(Data entries)
== == ==
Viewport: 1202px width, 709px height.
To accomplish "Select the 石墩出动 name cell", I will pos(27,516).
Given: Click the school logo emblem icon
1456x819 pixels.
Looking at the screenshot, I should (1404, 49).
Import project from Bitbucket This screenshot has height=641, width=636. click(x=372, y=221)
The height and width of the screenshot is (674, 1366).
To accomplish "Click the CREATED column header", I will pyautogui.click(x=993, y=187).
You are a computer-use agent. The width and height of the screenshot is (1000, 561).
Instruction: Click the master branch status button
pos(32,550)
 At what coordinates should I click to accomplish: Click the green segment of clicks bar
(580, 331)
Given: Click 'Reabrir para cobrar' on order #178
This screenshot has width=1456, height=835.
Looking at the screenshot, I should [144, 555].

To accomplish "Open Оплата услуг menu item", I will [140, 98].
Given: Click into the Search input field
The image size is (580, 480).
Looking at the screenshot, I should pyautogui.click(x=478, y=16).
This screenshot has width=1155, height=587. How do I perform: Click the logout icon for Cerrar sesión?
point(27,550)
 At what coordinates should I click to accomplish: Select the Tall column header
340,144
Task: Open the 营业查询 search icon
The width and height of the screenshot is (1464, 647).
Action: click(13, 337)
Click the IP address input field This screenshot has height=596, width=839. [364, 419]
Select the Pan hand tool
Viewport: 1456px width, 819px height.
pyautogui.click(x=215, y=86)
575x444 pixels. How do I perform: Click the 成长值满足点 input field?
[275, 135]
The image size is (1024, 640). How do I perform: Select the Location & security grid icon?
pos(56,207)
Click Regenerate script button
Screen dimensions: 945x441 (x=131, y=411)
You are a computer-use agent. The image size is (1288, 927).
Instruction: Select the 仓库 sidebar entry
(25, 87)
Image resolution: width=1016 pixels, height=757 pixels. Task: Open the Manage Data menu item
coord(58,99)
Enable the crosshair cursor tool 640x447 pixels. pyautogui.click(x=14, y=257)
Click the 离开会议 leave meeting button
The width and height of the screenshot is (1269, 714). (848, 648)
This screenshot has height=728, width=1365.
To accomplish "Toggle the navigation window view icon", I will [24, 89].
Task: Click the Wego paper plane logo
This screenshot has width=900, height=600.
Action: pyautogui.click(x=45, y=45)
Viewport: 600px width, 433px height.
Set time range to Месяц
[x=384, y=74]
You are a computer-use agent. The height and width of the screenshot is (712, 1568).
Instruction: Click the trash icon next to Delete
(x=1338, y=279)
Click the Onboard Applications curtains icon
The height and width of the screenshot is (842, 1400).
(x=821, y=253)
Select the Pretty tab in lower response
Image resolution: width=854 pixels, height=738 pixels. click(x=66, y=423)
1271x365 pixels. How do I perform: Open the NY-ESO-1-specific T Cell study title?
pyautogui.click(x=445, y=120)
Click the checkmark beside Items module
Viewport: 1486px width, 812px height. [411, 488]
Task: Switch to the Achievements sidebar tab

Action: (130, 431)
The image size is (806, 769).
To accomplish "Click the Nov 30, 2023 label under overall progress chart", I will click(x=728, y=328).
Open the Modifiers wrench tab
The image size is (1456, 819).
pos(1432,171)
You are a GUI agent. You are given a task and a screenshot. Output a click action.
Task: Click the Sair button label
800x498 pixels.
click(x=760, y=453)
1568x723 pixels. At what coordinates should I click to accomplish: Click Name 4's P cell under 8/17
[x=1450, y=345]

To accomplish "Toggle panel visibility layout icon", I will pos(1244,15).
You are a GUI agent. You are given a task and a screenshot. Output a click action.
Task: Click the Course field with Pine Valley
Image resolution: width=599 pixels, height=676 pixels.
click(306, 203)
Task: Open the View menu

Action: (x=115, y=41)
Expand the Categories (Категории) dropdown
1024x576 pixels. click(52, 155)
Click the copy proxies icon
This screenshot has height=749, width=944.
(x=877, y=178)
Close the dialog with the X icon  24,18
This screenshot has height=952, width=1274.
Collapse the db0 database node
== == ==
Pull out each line of the material above that contains the string "field".

### ANSWER TO THIS TASK
Given: Click into the Search input field
Click the IP address input field This screenshot has height=596, width=839. [364, 419]
575x444 pixels. How do I perform: Click the 成长值满足点 input field?
Task: Click the Course field with Pine Valley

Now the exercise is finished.